Thursday’s Employment Data

June 30, 2020

Jobs: Thursday’s release of weekly jobless claims and June payroll data (day early because markets are closed Friday) has the potential to shift the narrative. Treasury yields are particularly sensitive to payroll surprises and with increased forecast uncertainty (unusual high dispersion among economists), seasonally light liquidity and an early Treasury market close (11am PT), the stage is set for a potentially volatile reaction Thursday morning.

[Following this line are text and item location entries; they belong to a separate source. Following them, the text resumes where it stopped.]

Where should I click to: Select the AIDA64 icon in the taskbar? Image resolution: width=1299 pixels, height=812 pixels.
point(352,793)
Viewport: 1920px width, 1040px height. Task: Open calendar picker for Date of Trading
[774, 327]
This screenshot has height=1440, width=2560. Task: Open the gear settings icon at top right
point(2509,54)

Risk: Of the identifiable risks, most investors put US-China tensions at the top of their list. The Senate’s recent passage of the China-Hong Kong sanctions bill keeps this issue in the foreground, but it’s a popular political topic for both parties during an election year and always expected to stay high on the list and remain largely unchanged for that reason. Next on most people’s list of risks/worries are the results of the November elections themselves. It’s really too early to consider the consequences/implications that, in my experience, tend to be more nuanced than previewed and more industry specific than broad-based. We’ve already identified the industries and equities given various outcomes, but don’t expect it to creep into multiples until after the conventions in early September at the earliest. And in terms of risks, the ones you can easily identify aren’t the ones that tend to materially impact markets. But while we generally have difficulty identifying the specific risk, we can almost always see it emerge in market internals (often sector dispersion) several sessions before it impacts the broad market and cover it here. Of course, risk cuts both ways. Given current indicators suggesting very light equity positioning and bearish investment sentiment, we’d say the near-term risk is to the upside.